Y aunque se alejaron del transformismo hortera que emplearon otros dirigentes en las pasadas generales para seducir a la mayoría silenciosa (un Iglesias enseñando su maldotado frigorífico a Ana Rosa, un Sánchez en plan Indiana Jones con Calleja o una Soraya Sáenz de Santamaría twisteando en El Hormiguero), el elenco incurrió en la arrogancia del neófito. Hablaban de oídas.
Porque de alguna forma, a mayores, el eje de aquel encuentro fue el “Régimen del 78”. O sea, la polémica sobre la vigencia de la Constitución de marras. Artilugio que el bloque proindependentista considera superado e incluso causa del cerrojo que impide el legítimo ejercicio de derecho de autodeterminación, mientras sus oponentes estiman que sigue siendo la base para una próspera convivencia, sin importar mucho que para ello se haya forzado el artículo 155.

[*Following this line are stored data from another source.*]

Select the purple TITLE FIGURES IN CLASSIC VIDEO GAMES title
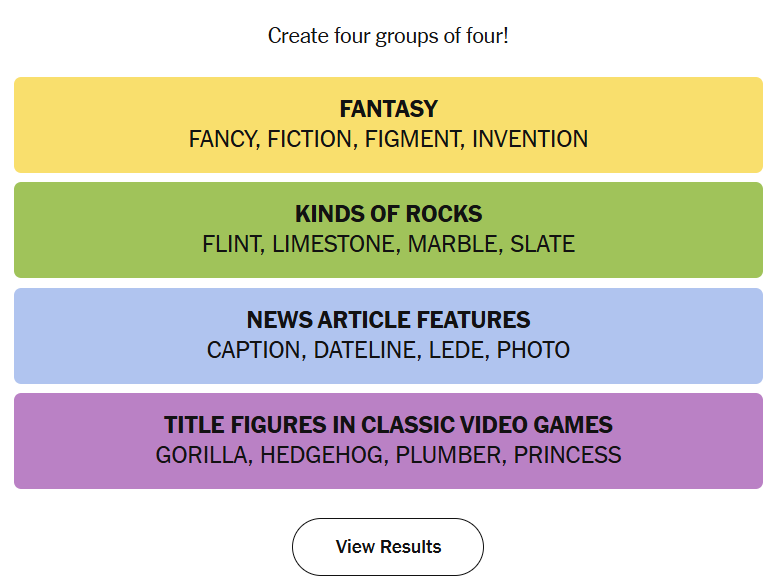 [x=388, y=425]
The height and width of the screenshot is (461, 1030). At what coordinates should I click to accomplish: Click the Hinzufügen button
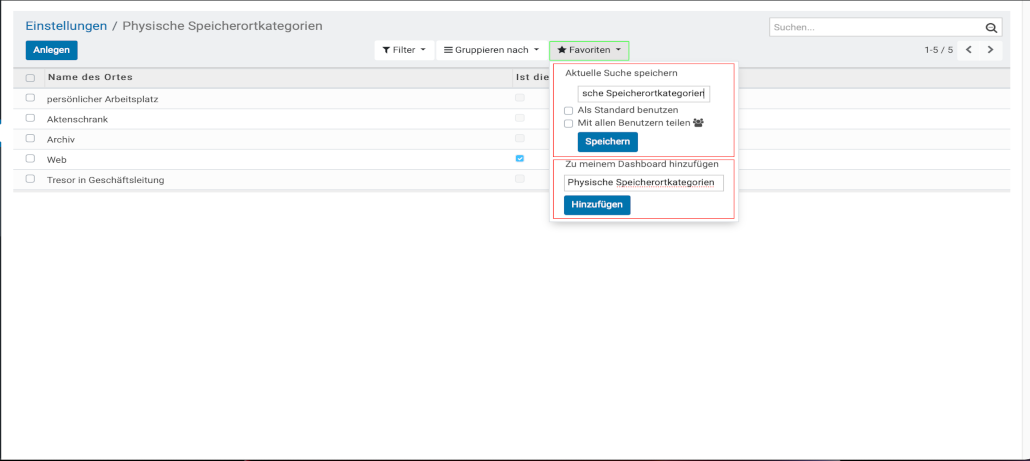597,205
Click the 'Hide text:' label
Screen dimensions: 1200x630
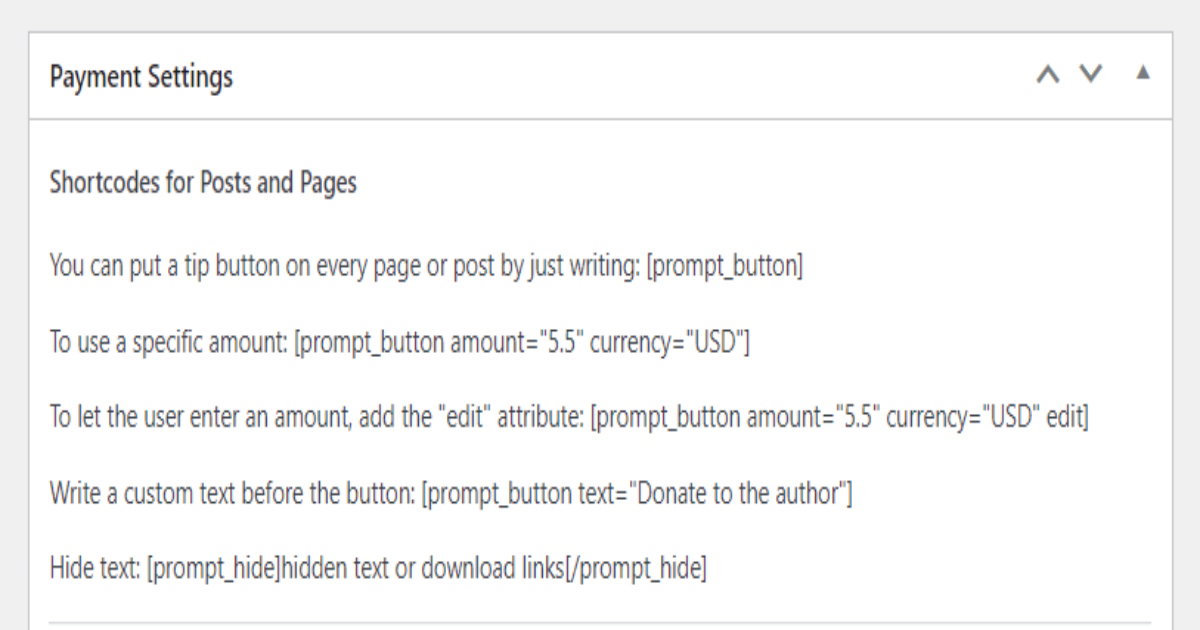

Ciertamente, en medio, ni contigo ni sin ti, se situaría CeC-Podem, en un desesperado intento de servir como punto de encuentro frente a la polarización ambiente, la misma panacea del consenso con que se formuló la cuestionada Transición. En cualquier caso, empeño inútil. Nadie en el septeto tenía autoridad para pontificar sobre tales extremos. Ninguno de los allí presentes, por razón de edad, había refrendado la Constitución en 1978. Nadie, ni siquiera el más veterano Miquel Iceta, nacido en 1960, podía hablar con conocimiento de causa. Como suele decirse, conocen que los vasos sirven para beber pero no saben para qué sirve la sed.

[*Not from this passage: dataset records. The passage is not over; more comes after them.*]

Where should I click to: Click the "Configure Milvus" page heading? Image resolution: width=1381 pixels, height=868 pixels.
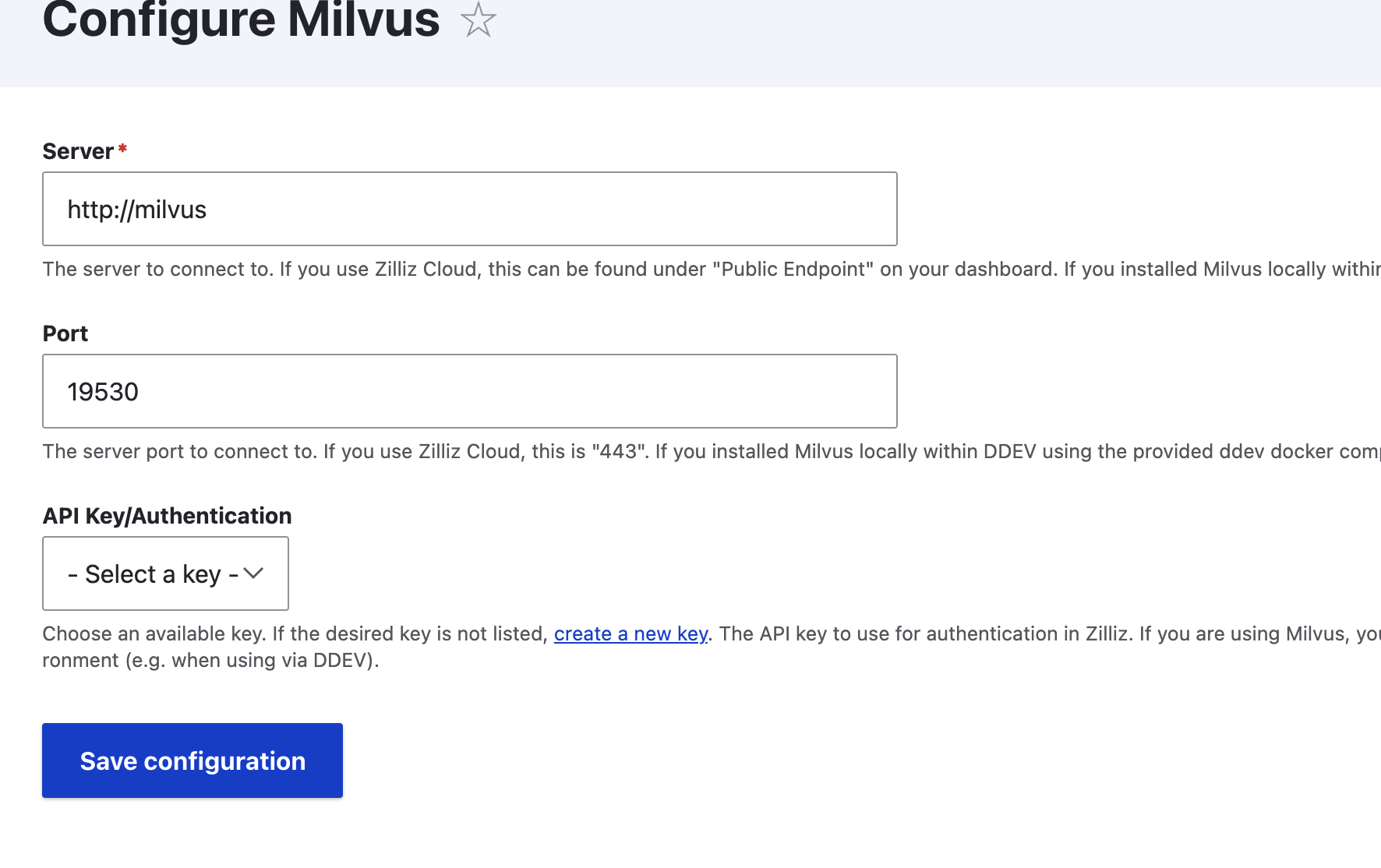coord(241,19)
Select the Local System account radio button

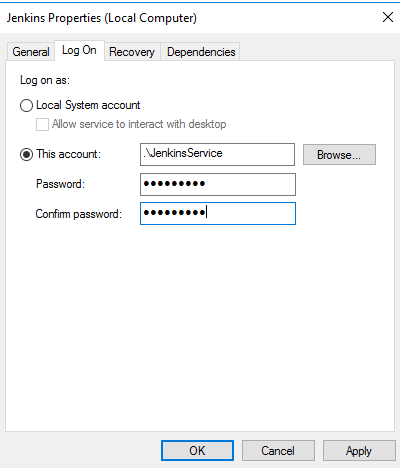[x=26, y=106]
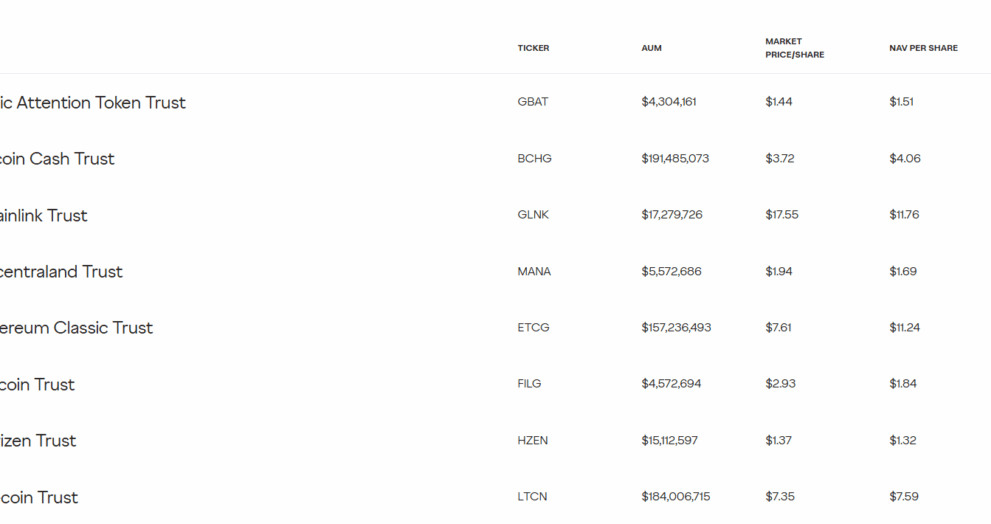Open the Horizen Trust link
The height and width of the screenshot is (524, 991).
point(38,441)
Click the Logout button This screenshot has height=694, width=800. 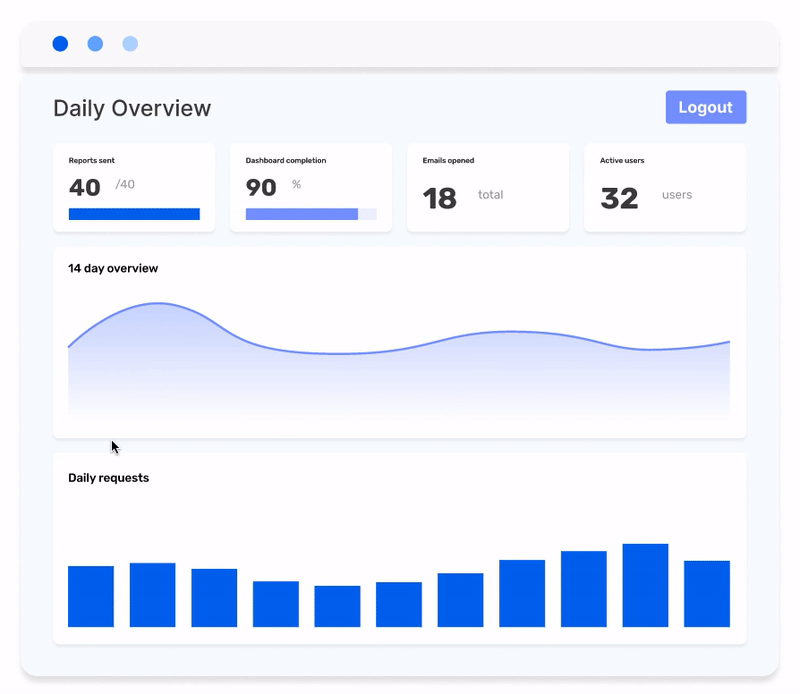point(706,106)
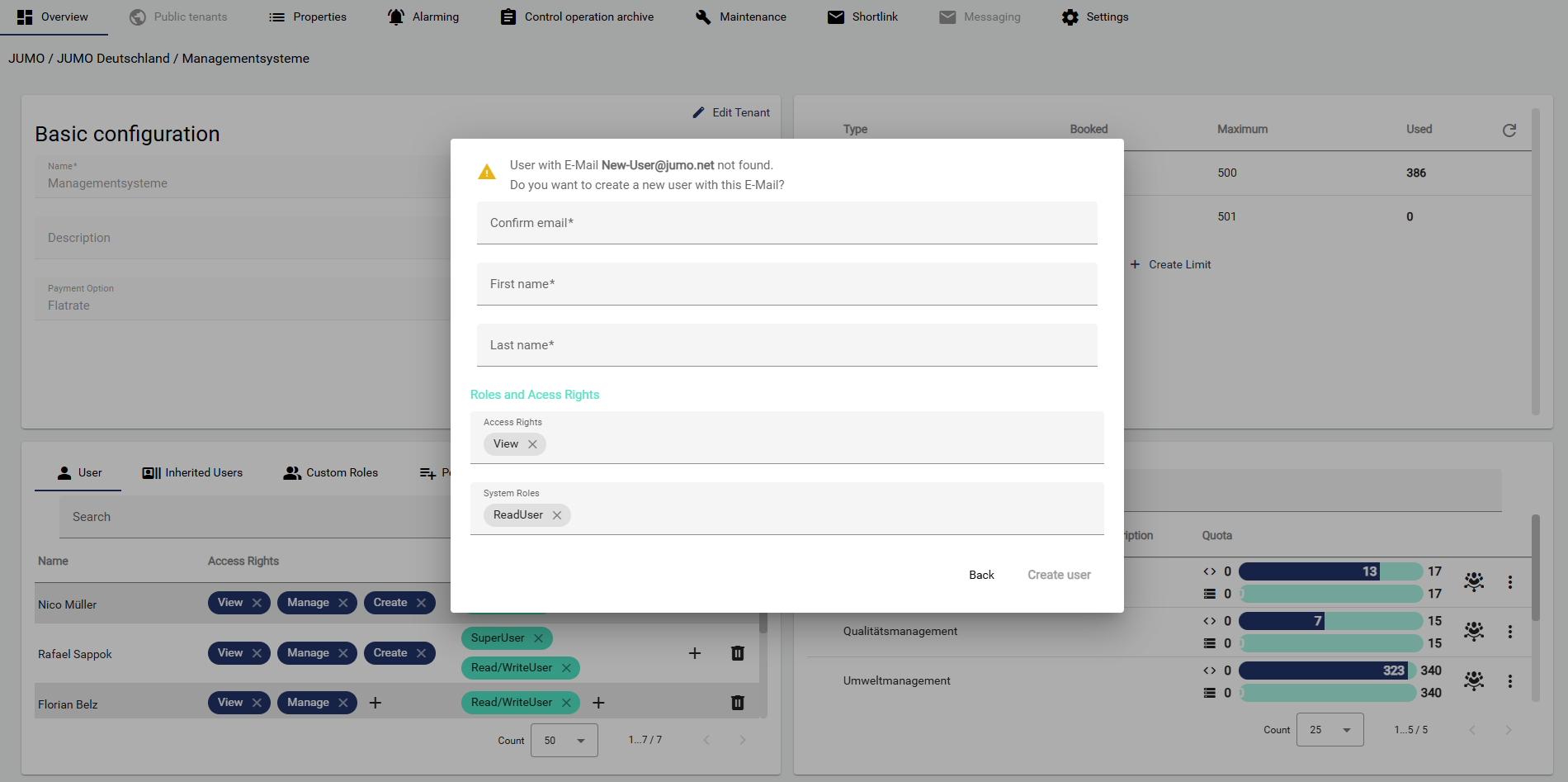
Task: Open the user Count 50 dropdown
Action: coord(564,741)
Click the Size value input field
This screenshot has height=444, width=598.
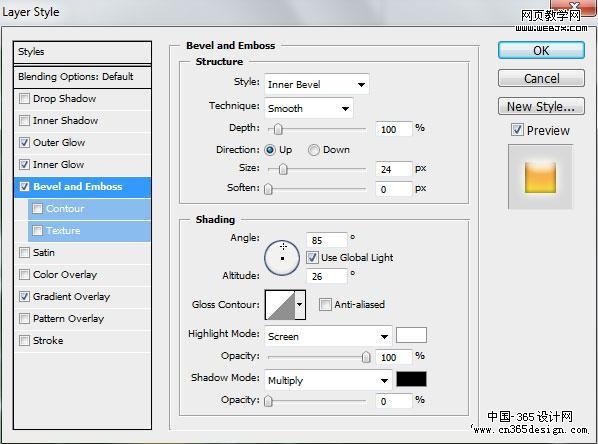(x=394, y=169)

Faltos, pues, del juicio y la experiencia precisos para un análisis competente, no debe extrañar que las formaciones que postulan la equis en la quiniela del 21-D hayan recurrido a airear a los cuatro vientos su lado más íntimo y chismoso sin ruborizarse. El líder del PSC despendolándose otra vez en plan Elvis ante los espectadores de La Sexta, y el alma de “los comunes”, Ada Colau in person, confesándose a tumba abierta en Sábado de Luxe de T5, “el programa en que se entrevista a los principales personajes y celebrities del panorama del corazón” (según proclama en sus créditos). Un 12,4% de Share, con Belén Esteban de preguntadora a Colau. El medio es el mensaje.

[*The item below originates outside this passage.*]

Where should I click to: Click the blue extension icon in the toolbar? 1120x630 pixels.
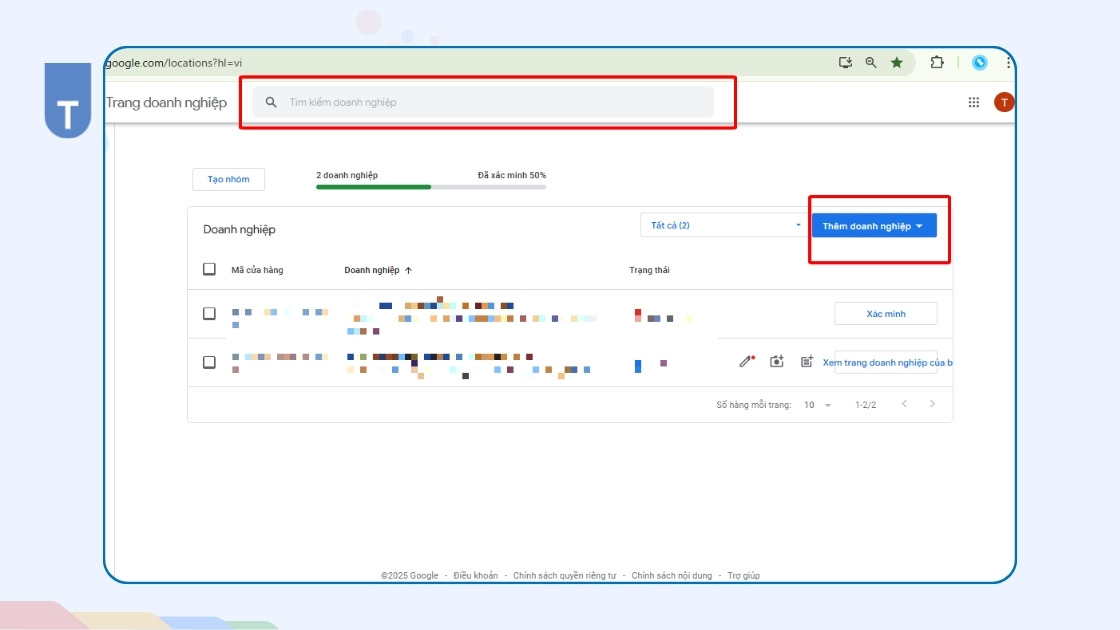click(978, 61)
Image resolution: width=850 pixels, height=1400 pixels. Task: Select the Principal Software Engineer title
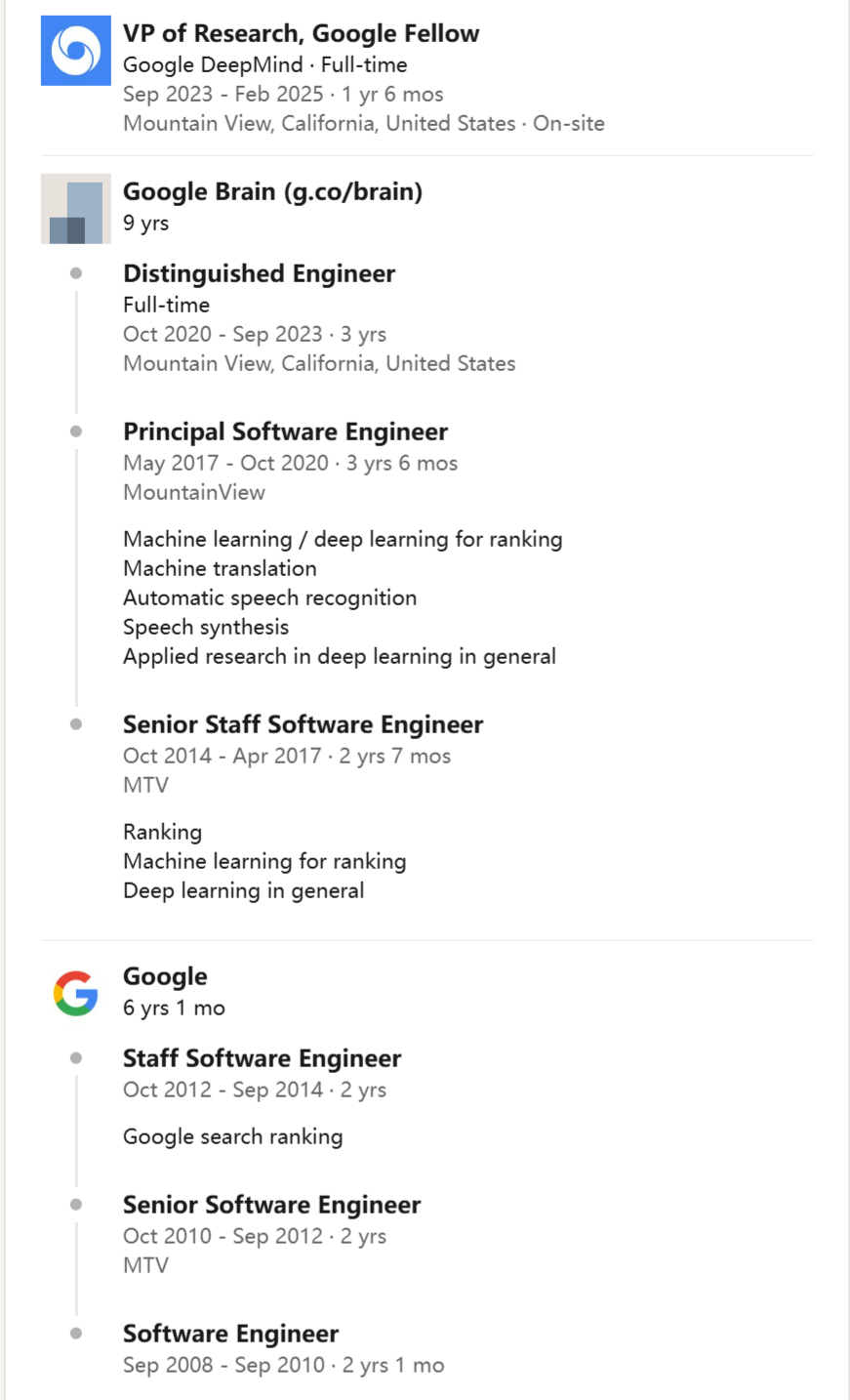click(x=285, y=432)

Parece que a menudo en política para llegar a lo más alto antes hay que caer a lo más bajo. Una tentación de la que nadie está libre y que resulta más chirriante cuando los protagonistas son aquellos que dijeron venir para traer algo nuevo. Aún recuerdo la trifulca formada cuando en un mitin público pregunté al diputado y senador de Podemos Ramón Espinar si su defensa incondicional de los derechos humanos era compatible con “fichar” para la dirección del partido al antiguo JEMAD Julio Rodríguez, el jefe militar que dirigió la ofensiva aérea de la OTAN contra la Libia de Gaddafi. “Él se limitaba a obedecer órdenes de los políticos”, me contesto rotundo. A lo que me permití replicar: “Ese es el mismo argumento que usaron los nazis en su defensa en los juicios de Nuremberg: la obediencia debida”. Inútil es decir que la concurrencia en manada me tildó de todo menos de bonito. El consentimiento de los gobernados a veces produce monstruos.